## SET EXERCISE
Could you repeat the lines in the dataset items below, starting with the line that contains "will (604, 330)." and going on through the line that contains "pos(872,29)"?

(Dataset items)
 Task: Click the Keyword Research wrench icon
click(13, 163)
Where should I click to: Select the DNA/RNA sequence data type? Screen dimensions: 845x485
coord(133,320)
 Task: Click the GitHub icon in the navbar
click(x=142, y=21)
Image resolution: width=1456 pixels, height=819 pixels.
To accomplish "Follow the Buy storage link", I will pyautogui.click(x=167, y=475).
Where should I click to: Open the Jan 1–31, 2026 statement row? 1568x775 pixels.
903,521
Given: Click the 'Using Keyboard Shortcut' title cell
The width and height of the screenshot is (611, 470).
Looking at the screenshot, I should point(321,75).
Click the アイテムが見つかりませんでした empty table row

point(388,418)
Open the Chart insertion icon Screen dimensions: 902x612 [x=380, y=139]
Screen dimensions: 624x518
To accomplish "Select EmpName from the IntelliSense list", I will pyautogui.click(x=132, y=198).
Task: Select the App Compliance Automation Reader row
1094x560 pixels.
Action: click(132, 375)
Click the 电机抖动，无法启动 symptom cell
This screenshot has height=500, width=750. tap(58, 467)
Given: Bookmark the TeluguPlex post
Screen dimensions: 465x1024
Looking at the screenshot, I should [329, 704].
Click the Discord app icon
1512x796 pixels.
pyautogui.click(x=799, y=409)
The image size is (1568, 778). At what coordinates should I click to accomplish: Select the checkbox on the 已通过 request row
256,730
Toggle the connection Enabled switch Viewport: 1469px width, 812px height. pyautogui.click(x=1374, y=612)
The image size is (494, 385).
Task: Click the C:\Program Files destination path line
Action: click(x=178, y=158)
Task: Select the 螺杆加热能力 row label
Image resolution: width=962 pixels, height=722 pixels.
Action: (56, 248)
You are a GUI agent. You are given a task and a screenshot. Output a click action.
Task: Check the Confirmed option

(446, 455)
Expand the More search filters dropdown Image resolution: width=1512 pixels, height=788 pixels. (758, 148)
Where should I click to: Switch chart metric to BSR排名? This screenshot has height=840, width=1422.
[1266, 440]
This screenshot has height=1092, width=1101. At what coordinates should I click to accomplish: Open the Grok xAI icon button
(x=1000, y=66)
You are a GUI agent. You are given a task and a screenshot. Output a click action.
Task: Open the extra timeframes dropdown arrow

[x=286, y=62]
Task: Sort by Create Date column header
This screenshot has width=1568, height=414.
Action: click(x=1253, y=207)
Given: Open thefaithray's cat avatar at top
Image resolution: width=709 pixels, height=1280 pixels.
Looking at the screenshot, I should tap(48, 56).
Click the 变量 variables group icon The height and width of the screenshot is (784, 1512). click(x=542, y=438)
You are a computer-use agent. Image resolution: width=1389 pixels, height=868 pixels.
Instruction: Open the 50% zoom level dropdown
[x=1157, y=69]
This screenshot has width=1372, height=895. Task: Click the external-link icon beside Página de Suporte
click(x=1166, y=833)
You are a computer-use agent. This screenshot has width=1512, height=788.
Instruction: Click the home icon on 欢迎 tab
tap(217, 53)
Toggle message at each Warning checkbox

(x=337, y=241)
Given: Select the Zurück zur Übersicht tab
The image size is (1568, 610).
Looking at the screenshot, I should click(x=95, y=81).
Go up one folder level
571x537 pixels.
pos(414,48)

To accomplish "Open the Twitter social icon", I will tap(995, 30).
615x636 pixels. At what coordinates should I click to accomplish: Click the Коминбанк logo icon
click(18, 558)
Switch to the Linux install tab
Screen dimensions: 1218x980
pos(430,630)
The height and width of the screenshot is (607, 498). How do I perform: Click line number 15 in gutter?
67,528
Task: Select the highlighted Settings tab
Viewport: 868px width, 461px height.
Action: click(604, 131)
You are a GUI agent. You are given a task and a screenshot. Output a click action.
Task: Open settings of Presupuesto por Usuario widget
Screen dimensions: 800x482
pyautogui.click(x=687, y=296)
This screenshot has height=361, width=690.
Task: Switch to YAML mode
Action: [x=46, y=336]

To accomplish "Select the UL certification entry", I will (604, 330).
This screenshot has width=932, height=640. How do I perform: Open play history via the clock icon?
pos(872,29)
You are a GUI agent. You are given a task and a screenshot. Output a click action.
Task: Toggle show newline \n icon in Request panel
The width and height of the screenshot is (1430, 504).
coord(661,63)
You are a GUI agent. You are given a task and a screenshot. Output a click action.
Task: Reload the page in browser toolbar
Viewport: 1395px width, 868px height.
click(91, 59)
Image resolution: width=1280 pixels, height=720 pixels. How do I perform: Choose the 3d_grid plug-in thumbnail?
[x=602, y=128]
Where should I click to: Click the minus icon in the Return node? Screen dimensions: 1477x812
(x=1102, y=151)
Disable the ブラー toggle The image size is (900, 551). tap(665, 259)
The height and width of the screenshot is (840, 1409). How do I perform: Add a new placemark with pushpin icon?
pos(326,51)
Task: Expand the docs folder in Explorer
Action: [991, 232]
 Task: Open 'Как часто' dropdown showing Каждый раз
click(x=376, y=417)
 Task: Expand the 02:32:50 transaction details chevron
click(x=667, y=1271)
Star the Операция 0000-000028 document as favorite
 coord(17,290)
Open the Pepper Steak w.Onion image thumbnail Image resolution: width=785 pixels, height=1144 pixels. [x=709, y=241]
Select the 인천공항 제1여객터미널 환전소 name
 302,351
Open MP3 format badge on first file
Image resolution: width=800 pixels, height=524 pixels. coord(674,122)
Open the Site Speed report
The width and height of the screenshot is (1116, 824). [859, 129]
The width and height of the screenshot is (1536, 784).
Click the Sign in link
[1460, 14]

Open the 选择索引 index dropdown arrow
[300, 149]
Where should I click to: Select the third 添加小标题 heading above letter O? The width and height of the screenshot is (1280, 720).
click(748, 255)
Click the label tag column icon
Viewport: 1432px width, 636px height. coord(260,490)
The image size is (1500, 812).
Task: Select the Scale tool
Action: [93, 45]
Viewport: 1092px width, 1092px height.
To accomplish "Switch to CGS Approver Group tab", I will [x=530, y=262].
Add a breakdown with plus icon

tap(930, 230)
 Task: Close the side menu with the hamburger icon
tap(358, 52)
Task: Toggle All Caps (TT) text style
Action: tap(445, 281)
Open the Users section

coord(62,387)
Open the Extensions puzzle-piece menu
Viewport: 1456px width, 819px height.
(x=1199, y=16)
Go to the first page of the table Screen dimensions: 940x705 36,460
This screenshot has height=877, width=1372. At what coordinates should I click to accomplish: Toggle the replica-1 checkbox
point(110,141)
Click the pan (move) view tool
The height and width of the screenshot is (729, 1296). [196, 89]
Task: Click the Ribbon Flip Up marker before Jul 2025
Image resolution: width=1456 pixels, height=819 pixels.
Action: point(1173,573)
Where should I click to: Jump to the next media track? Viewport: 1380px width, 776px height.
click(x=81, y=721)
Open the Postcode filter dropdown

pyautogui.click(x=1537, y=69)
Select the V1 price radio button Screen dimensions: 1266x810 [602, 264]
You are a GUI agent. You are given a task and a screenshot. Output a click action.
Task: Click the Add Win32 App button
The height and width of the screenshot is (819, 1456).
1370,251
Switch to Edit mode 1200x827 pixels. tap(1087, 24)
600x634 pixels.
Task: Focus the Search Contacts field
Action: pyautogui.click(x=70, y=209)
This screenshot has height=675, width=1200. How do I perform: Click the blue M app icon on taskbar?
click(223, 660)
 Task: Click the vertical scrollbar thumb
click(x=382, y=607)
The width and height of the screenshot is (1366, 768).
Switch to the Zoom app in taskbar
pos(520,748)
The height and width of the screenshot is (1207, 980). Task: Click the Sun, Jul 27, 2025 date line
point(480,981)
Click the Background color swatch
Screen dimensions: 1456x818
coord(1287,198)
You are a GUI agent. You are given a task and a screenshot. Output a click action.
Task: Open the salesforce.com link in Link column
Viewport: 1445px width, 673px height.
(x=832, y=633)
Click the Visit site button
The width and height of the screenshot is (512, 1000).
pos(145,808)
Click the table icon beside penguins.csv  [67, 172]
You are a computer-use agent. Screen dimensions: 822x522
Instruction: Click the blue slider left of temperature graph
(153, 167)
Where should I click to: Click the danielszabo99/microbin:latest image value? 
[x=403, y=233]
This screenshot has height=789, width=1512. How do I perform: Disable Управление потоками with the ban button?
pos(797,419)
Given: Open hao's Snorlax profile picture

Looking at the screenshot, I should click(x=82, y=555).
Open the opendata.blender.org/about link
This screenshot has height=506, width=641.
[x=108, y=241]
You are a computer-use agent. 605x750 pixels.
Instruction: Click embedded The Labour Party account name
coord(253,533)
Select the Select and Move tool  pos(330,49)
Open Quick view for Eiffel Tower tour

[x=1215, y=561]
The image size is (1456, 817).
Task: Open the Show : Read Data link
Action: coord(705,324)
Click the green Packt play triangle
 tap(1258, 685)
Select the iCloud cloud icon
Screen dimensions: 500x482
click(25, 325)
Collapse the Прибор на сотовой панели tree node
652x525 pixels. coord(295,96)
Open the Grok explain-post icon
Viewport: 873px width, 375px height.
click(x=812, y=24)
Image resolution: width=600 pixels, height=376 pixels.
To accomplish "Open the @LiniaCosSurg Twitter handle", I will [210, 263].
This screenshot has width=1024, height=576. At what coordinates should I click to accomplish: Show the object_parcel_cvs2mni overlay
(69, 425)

## THE REPLY
To accomplish "Select the UL certification entry", I will (604, 330).
This screenshot has width=932, height=640. How do I perform: Open play history via the clock icon?
pos(872,29)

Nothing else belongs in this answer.